Both lenders and customers are likely to welcome upcoming changes to the Credit Contracts and Consumer Finance Act (CCCFA) – read on for an outline of the reforms.

Phase one of the financial services reforms includes repealing the CCCFA’s prescriptive affordability regulations altogether. Click here to read the full April 2024 announcement from Commerce and Consumer Affairs Minister Andrew Bayly.

If you have questions about the upcoming changes or your obligations under the CCCFA more generally, please contact our Banking and Finance team.

Phase one details

While the finer details are expected to be confirmed “within the coming months”, we expect the proposal will be welcomed by both lenders and customers in the first instance.

The current regulations were intended to clarify what constitutes “reasonable inquiries” when assessing customer affordability, however, in practise the requirements were considered highly prescriptive. This often translates into disproportionately high compliance costs for lenders, and hurdles for customers.

A key thing to note is that repealing the regulations will not affect the overarching responsible lending principles. Lenders will still need to make “reasonable inquiries” when assessing customer affordability.
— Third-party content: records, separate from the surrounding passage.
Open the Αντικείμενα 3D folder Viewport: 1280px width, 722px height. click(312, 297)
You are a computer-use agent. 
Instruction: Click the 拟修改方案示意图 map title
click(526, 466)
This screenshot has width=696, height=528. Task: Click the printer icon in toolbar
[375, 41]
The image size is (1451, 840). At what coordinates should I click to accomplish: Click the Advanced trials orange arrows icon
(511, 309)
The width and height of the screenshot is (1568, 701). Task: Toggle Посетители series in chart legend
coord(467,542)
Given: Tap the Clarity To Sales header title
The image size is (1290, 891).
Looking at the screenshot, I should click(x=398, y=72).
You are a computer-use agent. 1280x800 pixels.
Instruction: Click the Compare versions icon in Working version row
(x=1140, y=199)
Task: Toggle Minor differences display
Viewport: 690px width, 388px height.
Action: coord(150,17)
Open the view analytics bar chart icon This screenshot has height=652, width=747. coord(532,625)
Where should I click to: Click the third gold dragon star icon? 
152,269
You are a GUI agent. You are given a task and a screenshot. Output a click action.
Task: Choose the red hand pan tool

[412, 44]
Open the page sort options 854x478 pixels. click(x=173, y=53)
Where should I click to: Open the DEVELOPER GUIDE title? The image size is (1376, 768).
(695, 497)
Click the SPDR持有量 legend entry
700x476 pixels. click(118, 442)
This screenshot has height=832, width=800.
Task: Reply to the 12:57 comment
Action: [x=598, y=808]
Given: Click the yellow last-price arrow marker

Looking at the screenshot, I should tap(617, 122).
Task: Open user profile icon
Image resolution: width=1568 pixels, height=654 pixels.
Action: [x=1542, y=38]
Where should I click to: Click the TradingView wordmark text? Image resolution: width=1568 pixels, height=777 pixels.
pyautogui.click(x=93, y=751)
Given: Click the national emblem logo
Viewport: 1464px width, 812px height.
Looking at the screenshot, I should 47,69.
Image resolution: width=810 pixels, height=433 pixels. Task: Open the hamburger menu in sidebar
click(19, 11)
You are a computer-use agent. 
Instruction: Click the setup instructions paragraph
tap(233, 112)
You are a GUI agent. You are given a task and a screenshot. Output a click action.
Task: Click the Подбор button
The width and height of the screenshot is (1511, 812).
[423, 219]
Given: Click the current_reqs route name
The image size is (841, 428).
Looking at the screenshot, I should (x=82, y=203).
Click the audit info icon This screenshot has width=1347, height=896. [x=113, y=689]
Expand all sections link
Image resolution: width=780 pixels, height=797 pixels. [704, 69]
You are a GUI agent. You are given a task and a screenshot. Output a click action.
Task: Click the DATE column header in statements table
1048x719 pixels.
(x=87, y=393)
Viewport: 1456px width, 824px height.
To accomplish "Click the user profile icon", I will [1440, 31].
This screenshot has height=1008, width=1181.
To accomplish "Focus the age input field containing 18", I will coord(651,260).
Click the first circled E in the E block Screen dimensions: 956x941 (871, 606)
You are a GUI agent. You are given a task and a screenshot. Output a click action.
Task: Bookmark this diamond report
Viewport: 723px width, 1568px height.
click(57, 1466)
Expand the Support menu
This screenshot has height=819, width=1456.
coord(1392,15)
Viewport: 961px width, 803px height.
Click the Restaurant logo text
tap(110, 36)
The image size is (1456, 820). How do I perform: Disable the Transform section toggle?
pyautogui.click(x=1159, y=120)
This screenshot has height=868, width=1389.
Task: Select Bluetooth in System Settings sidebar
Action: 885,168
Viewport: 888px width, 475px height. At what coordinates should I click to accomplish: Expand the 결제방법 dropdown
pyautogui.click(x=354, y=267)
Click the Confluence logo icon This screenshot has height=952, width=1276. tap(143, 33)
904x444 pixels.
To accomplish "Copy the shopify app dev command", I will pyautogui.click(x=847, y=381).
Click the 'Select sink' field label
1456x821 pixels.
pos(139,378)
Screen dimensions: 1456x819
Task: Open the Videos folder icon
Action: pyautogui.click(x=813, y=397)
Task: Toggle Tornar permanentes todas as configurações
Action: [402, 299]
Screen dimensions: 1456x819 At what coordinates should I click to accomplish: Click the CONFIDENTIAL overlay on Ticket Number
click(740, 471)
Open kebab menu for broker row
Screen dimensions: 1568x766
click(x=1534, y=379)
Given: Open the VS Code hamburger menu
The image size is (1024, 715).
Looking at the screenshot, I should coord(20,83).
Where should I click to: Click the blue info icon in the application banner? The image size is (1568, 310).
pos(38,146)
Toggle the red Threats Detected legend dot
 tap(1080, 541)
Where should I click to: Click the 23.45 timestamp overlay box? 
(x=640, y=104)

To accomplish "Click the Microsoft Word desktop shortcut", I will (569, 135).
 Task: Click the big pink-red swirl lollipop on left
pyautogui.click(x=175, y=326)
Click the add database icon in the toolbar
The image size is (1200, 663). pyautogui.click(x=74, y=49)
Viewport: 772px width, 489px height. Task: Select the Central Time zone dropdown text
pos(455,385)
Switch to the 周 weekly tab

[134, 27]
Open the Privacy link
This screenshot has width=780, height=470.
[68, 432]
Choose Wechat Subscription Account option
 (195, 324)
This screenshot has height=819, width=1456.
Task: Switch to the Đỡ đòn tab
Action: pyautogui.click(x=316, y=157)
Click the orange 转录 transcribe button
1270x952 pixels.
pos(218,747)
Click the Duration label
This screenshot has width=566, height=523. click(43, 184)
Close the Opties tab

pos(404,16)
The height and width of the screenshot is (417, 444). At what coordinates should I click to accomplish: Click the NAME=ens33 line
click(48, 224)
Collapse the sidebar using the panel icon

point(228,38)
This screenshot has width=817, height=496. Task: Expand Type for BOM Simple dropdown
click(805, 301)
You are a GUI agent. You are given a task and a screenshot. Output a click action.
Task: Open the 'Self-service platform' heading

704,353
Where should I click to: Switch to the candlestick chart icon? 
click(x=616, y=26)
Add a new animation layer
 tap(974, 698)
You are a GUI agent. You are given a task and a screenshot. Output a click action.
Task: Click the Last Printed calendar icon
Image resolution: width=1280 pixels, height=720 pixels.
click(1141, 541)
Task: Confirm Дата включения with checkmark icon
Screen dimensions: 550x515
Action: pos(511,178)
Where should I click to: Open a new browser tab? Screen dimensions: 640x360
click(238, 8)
However, rather than working through a prescriptive checklist, lenders will instead be guided by the responsible lending principles when designing affordability assessment procedures that are fit for purpose.

In theory, this should provide greater flexibility for lenders. However, it remains to be seen whether the proposed repeal will result in any substantive change for lenders in terms of their current credit assessment process. This is because the Minister has also signalled that the Responsible Lending Code will be updated to clarify for lenders how they are expected to ensure compliance with the lender responsibility principles.

As they say, the devil is always in the detail.

Additional phase one changes

Several other changes will be introduced in the first phase of the reforms, including:

  • Standardisation of the rules for the four approved financial dispute resolution schemes (Banking Ombudsman, the Insurance and Financial Services Ombudsman, Financial Services Complaints Limited, and the Financial Dispute Resolution Service). This includes an increase in the maximum compensatory amount to NZ$500,000 across all four schemes.
  • New exemptions for local authorities under the CCCFA for voluntary, targeted rates schemes from 25 April 2024 – for example, loans to install insulation or heat pumps.

Phase two changes

 As part of the announcement, the Government provided insight into what will be included in the second phase of the reforms, including: 

  • Legislative reforms to facilitate the transfer of CCCFA regulatory obligations from the Commerce Commission to the Financial Markets Authority.
  • Review of the liability settings for directors and senior managers of lenders under consumer credit contracts, disclosure obligations and high-cost credit provisions in the CCCFA.